DB: Bundesweiter Bahnverkehr weitgehend eingestellt

  • Die Situation aufgrund des Orkans „Kyrill“ hat sich weiter zugespitzt. Die Deutsche Bahn hat sich daher entschieden, den bundesweiten Zugverkehr aus Vorsorgegründen weitgehend einzustellen. Die Sicherheit der Fahrgäste steht hier an erster Stelle. Der S-Bahnverkehr wird soweit möglich noch aufrechterhalten.

    Die Züge werden gezielt an die Bahnsteige gefahren, so dass die Fahrgäste diese in den Bahnhöfen verlassen können.

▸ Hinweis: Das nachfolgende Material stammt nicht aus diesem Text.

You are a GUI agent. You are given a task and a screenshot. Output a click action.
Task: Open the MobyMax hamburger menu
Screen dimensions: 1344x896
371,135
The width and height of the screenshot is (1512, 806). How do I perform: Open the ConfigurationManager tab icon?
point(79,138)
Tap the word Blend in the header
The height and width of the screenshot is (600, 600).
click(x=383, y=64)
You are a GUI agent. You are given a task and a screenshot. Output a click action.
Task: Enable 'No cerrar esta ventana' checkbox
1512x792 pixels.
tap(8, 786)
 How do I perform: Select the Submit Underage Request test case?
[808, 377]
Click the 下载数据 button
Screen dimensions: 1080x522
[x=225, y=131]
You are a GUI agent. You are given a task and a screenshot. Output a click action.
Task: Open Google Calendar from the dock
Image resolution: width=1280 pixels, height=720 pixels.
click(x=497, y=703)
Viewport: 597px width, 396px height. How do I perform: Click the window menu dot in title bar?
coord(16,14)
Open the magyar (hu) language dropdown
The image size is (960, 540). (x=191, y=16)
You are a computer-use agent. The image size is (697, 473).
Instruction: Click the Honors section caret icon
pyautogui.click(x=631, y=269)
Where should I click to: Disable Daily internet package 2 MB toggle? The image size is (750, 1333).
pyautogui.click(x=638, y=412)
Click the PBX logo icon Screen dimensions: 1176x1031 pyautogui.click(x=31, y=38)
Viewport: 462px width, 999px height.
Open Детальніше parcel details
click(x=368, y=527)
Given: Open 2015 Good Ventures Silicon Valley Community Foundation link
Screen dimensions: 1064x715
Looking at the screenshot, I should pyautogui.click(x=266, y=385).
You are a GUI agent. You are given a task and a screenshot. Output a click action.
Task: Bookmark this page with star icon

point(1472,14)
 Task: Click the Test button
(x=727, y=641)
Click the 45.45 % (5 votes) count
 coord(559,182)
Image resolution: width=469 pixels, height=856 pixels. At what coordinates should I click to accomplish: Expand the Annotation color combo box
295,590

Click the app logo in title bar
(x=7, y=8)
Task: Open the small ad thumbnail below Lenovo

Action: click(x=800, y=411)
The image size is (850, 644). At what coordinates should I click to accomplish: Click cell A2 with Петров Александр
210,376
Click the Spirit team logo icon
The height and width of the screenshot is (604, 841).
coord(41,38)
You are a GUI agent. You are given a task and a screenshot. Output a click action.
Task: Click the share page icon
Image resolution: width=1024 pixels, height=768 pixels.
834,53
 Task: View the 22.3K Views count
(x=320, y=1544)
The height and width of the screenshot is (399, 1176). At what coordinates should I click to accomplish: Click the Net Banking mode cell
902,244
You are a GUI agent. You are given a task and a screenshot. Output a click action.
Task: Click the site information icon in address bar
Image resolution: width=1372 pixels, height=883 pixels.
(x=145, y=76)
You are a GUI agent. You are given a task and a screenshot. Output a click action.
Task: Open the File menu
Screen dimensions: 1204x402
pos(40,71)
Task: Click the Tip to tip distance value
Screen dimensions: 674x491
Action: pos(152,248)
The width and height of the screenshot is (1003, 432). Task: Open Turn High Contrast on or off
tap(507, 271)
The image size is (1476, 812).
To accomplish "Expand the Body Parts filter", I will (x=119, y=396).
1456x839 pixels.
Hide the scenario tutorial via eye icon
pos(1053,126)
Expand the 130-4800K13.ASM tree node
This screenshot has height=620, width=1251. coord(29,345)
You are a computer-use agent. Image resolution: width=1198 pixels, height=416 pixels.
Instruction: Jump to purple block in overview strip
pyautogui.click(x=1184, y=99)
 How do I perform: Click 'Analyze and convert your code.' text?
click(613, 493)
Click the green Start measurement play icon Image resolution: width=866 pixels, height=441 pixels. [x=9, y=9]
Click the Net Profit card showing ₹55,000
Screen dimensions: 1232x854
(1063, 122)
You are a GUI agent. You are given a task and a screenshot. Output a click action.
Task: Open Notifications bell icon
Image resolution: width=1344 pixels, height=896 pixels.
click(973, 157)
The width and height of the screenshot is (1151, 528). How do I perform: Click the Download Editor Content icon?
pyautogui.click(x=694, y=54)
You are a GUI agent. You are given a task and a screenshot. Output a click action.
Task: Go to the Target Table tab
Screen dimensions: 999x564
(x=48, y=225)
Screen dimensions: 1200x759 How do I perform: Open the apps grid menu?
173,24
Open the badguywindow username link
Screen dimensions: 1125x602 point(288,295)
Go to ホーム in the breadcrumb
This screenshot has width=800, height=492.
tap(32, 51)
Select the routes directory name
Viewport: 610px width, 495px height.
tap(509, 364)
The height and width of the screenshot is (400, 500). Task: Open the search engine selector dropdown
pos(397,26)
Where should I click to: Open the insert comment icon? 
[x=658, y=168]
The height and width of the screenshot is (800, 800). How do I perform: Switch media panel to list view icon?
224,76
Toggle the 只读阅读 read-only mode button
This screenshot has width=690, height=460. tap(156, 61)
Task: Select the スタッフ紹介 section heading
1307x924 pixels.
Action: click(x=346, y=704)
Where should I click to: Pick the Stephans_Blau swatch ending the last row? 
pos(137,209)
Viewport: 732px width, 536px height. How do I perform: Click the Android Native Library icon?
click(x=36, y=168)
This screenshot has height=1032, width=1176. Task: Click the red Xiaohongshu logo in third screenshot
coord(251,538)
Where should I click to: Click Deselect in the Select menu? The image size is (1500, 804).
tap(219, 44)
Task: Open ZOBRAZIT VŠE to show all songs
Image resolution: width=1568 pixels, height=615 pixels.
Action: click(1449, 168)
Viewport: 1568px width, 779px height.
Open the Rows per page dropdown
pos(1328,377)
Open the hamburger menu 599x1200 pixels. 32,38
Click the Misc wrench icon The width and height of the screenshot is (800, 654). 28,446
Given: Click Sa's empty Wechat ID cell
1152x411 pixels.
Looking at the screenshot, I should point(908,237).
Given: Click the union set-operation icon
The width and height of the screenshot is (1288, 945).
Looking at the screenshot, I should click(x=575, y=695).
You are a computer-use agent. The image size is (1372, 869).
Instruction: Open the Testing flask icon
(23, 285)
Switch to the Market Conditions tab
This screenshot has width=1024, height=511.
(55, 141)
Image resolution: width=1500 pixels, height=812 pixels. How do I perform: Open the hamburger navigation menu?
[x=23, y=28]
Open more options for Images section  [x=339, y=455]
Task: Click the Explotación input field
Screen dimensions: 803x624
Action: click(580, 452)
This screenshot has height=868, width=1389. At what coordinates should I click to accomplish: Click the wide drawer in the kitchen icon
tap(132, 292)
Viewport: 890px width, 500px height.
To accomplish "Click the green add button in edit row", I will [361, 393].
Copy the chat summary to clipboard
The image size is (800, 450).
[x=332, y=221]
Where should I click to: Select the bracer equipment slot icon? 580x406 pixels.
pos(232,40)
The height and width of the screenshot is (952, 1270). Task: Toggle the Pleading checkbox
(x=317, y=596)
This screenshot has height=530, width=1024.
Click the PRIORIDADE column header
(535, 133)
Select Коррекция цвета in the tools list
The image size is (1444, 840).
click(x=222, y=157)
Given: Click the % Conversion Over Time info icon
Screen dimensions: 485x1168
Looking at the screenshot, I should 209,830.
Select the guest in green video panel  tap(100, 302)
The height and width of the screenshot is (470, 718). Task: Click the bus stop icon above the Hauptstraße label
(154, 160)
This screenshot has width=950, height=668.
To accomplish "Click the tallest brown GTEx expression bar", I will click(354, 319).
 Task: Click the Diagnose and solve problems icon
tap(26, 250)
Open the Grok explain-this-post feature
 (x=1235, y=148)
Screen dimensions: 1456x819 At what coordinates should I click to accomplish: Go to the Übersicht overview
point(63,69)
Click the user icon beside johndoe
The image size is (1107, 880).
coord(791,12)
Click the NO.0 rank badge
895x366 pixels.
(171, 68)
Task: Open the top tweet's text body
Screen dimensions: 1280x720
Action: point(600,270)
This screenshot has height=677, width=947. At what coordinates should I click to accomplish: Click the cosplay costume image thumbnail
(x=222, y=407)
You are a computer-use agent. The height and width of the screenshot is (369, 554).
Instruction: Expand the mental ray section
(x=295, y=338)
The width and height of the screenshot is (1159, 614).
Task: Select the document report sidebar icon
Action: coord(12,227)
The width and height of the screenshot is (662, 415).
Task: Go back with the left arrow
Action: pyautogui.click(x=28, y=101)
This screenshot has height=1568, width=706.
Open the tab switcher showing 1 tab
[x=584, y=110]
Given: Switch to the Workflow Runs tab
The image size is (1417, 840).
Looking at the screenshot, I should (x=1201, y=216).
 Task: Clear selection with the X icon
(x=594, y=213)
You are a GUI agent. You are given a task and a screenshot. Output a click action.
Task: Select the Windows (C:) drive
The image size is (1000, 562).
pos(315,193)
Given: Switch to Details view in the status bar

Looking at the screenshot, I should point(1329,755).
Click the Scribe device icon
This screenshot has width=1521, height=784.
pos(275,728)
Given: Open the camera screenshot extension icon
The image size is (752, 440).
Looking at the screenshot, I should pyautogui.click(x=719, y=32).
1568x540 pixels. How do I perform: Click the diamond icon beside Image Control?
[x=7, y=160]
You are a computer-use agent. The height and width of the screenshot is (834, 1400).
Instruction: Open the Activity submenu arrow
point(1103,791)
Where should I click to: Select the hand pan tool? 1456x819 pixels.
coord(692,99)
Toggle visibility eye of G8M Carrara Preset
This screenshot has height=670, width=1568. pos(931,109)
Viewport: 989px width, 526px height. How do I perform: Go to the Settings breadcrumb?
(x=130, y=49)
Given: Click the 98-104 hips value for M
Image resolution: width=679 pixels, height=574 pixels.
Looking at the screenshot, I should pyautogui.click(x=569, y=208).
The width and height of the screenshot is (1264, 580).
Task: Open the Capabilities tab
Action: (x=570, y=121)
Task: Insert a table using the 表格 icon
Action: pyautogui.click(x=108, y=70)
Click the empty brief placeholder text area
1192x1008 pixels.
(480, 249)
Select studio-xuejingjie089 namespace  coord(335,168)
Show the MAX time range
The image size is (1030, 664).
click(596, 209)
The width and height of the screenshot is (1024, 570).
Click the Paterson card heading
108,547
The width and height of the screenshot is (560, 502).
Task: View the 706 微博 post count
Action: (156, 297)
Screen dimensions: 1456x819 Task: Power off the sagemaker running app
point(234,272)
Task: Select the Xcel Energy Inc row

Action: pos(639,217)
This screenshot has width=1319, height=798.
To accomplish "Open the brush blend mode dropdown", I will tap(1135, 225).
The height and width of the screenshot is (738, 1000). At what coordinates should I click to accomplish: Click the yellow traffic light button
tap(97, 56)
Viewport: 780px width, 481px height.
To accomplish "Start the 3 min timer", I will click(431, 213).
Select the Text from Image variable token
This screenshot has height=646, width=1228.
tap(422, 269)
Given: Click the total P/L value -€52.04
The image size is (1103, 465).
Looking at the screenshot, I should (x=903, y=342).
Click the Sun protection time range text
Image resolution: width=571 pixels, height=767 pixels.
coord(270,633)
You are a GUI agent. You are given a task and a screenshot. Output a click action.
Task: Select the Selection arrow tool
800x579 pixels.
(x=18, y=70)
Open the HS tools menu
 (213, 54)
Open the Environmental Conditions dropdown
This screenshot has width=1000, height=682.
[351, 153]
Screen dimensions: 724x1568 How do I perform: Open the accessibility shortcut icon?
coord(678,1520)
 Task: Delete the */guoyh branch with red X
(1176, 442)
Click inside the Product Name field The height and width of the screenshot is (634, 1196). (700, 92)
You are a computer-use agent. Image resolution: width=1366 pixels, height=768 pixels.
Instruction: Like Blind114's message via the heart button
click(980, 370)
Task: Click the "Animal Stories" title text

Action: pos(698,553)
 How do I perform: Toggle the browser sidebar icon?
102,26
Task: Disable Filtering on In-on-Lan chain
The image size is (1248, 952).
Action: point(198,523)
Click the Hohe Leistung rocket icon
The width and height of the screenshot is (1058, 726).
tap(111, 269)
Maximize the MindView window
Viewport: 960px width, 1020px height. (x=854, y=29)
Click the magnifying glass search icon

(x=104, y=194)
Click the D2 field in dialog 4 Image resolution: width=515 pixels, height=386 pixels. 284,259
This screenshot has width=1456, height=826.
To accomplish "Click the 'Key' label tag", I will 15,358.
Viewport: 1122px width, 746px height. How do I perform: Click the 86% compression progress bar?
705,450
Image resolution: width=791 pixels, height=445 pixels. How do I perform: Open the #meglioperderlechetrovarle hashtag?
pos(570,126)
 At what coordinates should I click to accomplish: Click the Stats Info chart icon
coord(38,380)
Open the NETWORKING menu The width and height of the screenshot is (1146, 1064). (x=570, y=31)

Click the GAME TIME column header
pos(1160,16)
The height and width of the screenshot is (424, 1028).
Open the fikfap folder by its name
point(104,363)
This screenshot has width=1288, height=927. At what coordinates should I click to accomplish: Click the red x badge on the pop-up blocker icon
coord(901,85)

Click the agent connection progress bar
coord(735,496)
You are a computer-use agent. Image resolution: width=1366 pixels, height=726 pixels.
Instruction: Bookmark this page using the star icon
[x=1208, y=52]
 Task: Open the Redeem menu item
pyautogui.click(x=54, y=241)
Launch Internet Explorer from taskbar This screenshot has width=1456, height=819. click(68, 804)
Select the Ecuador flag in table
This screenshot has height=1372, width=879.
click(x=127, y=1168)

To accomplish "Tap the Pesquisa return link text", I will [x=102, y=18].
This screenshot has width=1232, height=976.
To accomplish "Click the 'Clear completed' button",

    Die Empfangsgebäude der Bahnhöfe werden für die Reisenden offengehalten und auch in der Nacht mit Servicepersonal besetzt. Die Betreuung der Reisenden, etwa durch Versorgung mit Getränken, ist im Rahmen der bestehenden Möglichkeiten in den Bahnhöfen und Zügen sichergestellt. Darüber hinaus unterstützt die Deutsche Bahn die Reisenden bei der Suche nach nahegelegenen Hotels und Unterkünften.

    Für entstehende Unannehmlichkeiten bittet die Bahn ihre Kunden um Verständnis.

    (Quelle: bahn.de)

  • Gemäss Fernsehberichten sei dies das erste Mal, dass sich die DB zu einer solchen Massnahme veranlasst sah. Sie tut es der BLT gleich, welche es auch nicht für nötig hielt, den Betrieb nach dem grossen Schneefall im März 2006 so rasch als möglich wieder aufzunehmen oder wenigstens einen Busersatz anzubieten.

    Da es sowohl in Basel schon mehr geschneit hat als im März 2006 und auch der derzeitge Sturm längst nicht Spitzenwerte wie Vivian oder Lothar erreichte stellt sich hier die Frage, ob die Gründe für die sang- und klanglose Einstellung des Betriebs nicht beim Wetter sondern eher bei einem unfähigen Management zu suchen sind.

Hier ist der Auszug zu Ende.